In Maven 3.0 with introduction of Resolver (historically Aether), things changed, but were not fully fixed. Maven 3.0
and later versions used Resolver, that contained two local repository implementations: the “simple” one, that
100% reimplemented Maven 2 local repository logic (“just a bunch of files”) and “enhanced”, that tried to address
the above-mentioned problem. The artifact “availability” was introduced, where artifact was “available” only if it was
present on disk, and origin tracking of it corresponded to one of the repositories in local search request
(example: enhanced local repository cached an artifact from Central repository, and on subsequent calls – even if from
totally unrelated build, it would hand over artifact to caller only, if the request would carry Central repository
as well/ Otherwise, despite artifact file being present, it responds “present, but not available”). Obviously,
and while this is a “technical detail”, to understand consequences, we have to look into details: “origin
tracking” uses ArtifactRepository
“id”. This means that if an artifact was cached from a remote repository having ID “central”,
and subsequently got asked for remote repository having ID “maven-central”
Resolver can report only “unavailable”, since "central" != "maven-central".
Initially, in Maven 3.0 the “enhanced” local repository implementation was coded with simultaneous Maven 2 usage on mind
(same repository may be used on same workstation by two major Maven versions), hence the enforcement was made “as mild
as possible”, it would kick in in only very rare cases. Starting with Maven 3.9.x line (Resolver 1.9.x) things changed,
we introduced the aether.artifactResolver.simpleLrmInterop Resolver configuration property that controls this
“automatic interoperability”, and defaults to false (by default is turned off). But this alone is still not
enough to fix the original problem.
As we know, artifacts within one remote repository are unique. Or in other words, a remote repository cannot have
two conflicting artifacts having same coordinates, this is physically impossible. But what happens when we introduce
two or three remote repositories in our build? In such cases, we say that “artifact is unique in the build when
we factor in repository of its origin as well”. These are the cases when we write RGAV instead of GAV, former
coordinate carries origin repository as well, while latter only Maven Artifact coordinates, hence, latter is
uniquely identified only within one single repository.

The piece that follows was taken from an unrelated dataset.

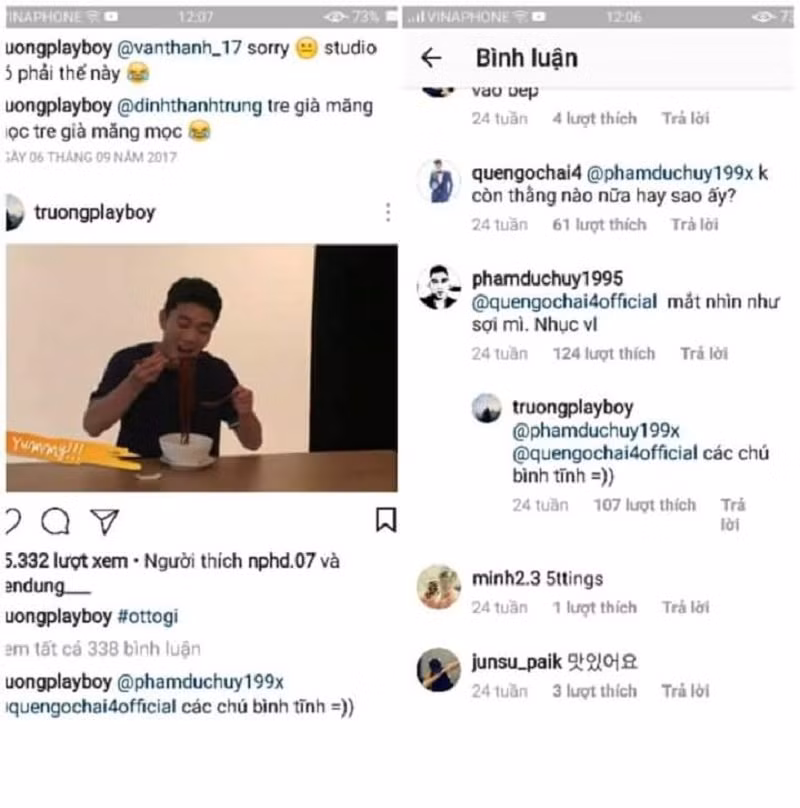Open the @vanthanh_17 mention

[179, 48]
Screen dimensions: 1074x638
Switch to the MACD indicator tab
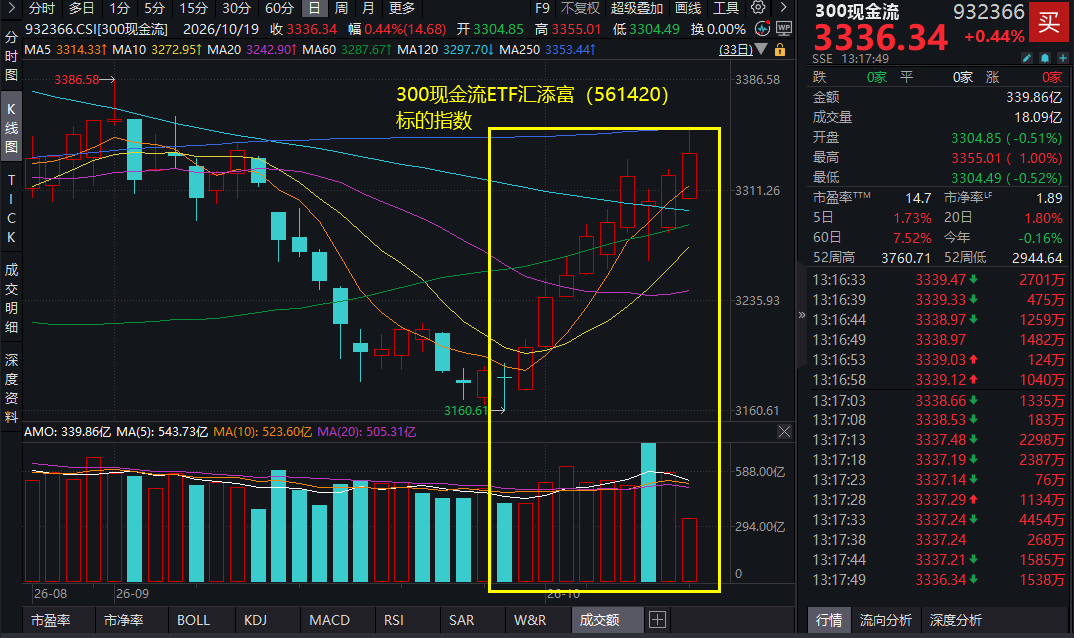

As we see, within remote repository, GAV is unique, and within one build the RGAV is unique. But what happens
in global local repository? Or in other words, are remote repositories unique? Practice shows they are not.
Moreover, we see that same repositories (even very same URLs) may carry IDs that are wildly different.
Typical examples are apache-snapshots vs apache.snapshots (dash vs dot) or apache-snapshot (plural vs singular).
In this case, “enhanced” local repository immediately fails: despite you cached an artifact from apache-snapshots,
if your next build asks for same GAV from apache.snapshot (even being same artifact), despite that artifact being present in your local
repository, Resolver cannot respond “available”, only “unavailable”.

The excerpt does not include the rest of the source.